# B&S 5hp fuel fitting



## hornet007 (Feb 11, 2006)

Hey All,

I just purchased a 5 HP Briggs and Stratton (used). This is my first outboard. The man I bought it from kept the fuel line and the coupling that attaches the fuel line to the brass fuel fitting (2 prongs) on the engine. I'm having a devil of a time to try to find the coupling between the brass fitting and the fuel line. 

At Gander Mtn. in Novi they had a display motor, but couldn't fit one of their fittings on the brass fuel fitting. Both the ones for Merc and Johnson would not 'snap' into place.

Does anyone have any idea of what kind of fitting would safely work?

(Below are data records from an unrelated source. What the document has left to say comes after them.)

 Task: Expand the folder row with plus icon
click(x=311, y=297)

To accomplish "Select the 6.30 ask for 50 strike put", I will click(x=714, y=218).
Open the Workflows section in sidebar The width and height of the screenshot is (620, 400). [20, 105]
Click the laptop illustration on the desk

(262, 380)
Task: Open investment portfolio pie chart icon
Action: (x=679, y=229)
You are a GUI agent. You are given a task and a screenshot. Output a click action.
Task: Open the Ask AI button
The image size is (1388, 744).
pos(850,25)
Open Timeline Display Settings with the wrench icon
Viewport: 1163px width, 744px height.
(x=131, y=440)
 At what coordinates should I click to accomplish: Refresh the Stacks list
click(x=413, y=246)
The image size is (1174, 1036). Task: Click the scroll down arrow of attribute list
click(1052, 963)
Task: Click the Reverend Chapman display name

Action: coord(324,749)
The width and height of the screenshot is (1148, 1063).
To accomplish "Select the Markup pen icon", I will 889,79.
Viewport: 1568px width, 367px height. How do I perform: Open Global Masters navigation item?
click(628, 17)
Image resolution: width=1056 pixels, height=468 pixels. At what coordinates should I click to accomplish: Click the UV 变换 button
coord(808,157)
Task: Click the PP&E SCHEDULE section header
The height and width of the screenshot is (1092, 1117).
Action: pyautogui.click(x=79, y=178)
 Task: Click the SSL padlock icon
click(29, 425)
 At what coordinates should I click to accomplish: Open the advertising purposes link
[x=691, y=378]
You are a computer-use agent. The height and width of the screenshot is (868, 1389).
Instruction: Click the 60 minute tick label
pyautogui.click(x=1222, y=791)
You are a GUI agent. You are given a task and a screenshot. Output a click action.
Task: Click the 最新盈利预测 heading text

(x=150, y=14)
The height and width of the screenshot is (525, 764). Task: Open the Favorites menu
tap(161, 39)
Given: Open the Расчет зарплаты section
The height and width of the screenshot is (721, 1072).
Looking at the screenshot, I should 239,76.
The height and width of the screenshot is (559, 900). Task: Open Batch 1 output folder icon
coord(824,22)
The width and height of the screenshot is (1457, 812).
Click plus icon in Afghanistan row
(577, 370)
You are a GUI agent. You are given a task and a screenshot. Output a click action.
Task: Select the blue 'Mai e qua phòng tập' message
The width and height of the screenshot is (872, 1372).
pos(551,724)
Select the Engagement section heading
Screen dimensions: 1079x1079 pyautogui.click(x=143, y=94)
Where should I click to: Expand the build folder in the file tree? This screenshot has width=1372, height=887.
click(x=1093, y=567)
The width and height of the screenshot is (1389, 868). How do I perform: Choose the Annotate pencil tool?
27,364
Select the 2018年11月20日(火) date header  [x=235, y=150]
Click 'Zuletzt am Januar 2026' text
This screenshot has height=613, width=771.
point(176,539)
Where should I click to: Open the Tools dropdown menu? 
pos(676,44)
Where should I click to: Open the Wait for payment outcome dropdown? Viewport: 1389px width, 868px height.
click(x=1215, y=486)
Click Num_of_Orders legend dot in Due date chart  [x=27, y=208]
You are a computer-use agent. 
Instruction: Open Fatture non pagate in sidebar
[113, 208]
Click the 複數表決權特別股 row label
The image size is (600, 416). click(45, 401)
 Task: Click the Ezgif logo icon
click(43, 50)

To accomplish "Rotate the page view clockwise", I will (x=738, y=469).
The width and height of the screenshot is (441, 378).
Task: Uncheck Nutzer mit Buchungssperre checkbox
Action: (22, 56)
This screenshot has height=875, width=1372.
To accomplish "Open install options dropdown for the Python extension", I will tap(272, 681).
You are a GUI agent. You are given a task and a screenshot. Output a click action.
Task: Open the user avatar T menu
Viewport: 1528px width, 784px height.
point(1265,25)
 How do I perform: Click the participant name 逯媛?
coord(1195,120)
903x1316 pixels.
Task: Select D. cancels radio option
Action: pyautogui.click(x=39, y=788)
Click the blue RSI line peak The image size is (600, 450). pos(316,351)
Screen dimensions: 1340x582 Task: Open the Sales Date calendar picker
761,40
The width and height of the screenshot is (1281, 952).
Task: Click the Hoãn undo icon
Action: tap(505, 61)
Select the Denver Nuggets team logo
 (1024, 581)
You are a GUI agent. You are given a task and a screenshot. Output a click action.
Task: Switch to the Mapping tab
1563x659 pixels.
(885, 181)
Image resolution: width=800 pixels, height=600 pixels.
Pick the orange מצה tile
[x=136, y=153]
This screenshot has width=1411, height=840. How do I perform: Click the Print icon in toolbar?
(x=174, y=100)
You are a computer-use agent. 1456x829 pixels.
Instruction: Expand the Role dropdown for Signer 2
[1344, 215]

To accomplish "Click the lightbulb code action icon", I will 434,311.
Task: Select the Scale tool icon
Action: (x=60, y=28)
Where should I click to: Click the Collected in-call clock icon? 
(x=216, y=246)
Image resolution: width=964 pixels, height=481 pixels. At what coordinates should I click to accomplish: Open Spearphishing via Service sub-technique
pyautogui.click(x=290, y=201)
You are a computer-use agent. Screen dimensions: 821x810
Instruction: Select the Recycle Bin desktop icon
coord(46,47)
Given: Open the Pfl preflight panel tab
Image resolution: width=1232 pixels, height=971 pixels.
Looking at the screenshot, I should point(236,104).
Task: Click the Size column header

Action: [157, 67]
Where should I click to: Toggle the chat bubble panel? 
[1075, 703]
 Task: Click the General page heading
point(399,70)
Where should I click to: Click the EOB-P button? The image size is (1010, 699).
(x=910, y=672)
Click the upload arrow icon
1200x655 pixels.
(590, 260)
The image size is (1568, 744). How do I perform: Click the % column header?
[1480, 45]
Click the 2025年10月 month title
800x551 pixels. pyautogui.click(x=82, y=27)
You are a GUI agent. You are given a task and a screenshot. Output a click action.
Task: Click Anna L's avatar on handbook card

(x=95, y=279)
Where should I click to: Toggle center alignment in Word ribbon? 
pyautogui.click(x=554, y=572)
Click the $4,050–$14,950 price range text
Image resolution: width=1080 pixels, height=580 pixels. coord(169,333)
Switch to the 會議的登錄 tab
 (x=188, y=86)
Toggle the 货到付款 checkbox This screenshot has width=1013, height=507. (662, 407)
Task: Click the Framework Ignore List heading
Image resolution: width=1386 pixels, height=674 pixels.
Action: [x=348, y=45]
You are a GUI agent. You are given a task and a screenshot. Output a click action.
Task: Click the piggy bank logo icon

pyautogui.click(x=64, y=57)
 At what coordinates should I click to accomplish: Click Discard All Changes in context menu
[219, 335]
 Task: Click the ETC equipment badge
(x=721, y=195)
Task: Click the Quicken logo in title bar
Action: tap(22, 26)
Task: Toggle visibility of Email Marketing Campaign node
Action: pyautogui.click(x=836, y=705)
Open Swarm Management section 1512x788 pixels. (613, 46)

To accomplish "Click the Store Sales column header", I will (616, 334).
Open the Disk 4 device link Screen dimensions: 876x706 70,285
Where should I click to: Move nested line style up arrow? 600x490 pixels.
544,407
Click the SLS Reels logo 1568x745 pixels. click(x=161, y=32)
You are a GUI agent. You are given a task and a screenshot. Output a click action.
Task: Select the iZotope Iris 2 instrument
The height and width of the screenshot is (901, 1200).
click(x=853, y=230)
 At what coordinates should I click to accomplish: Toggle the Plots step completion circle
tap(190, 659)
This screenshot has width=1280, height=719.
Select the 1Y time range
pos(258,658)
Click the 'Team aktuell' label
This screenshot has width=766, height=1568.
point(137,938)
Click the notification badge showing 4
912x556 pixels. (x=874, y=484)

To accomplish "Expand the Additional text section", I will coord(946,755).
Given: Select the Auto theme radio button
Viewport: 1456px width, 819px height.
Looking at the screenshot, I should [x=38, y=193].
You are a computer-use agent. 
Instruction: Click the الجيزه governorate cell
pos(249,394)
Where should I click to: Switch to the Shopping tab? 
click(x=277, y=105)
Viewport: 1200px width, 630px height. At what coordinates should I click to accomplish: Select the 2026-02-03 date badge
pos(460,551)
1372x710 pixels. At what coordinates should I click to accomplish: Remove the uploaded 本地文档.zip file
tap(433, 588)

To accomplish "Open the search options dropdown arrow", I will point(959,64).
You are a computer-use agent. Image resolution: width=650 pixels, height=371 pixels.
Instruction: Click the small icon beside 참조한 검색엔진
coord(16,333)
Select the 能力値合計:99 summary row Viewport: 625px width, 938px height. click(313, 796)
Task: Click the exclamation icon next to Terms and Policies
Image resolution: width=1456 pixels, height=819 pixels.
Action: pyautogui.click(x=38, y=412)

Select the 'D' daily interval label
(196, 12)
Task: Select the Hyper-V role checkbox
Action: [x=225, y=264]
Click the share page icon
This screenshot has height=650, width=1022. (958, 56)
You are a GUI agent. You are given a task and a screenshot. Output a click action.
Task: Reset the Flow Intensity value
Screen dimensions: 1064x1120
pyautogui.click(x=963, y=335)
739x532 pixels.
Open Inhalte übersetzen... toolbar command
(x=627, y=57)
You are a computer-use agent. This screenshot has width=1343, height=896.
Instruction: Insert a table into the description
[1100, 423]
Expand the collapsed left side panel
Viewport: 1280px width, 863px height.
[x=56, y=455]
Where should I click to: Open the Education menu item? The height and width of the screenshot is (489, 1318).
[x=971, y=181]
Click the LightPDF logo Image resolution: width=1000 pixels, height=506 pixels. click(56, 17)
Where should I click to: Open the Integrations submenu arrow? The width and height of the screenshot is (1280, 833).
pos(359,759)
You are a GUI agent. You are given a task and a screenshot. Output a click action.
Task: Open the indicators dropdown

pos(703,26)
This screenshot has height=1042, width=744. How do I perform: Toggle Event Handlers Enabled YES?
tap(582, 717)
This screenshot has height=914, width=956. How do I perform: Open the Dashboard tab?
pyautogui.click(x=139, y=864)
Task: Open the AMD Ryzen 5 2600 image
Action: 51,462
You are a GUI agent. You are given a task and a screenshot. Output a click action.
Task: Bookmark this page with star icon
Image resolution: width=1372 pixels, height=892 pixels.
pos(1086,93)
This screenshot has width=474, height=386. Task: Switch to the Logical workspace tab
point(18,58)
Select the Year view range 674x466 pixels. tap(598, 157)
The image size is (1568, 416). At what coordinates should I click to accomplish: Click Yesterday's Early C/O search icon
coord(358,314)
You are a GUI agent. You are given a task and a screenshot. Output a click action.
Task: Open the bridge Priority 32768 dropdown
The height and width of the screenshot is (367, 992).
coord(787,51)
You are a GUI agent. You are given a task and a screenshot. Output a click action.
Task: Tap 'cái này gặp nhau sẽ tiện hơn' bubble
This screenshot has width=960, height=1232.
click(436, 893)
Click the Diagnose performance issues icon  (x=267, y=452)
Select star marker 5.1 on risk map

Thanks for all of your help.


----------



## TONGA (Jul 22, 2002)

I have yet to play with one of those but I would try west marine


----------



## Busterboy (Feb 13, 2004)

Any shop that carries or handles Briggs and Stratton engines should be able to order it for you. A local one by me didn't carry the motor but had the parts list for it and ordered a new cowl to replace the one that I cracked when it tipped. It took less than a week and the price was very reasonable. In your case, S&H would probably be more than the part itself.

Busterboy


----------



## LilyDuck (Dec 29, 2004)

Why not just swap out the fittings with a yami or Johnson or evinrude? There very easy to find and you can even get them at Walmart!

-LD


----------



## hornet007 (Feb 11, 2006)

I contacted B&S customer support through their website... and on the same day was told that the coupling is a standard OMC coupling. This was easily found and acquired, and now I am able to look forward to motoring around.

Thanks for your help!


----------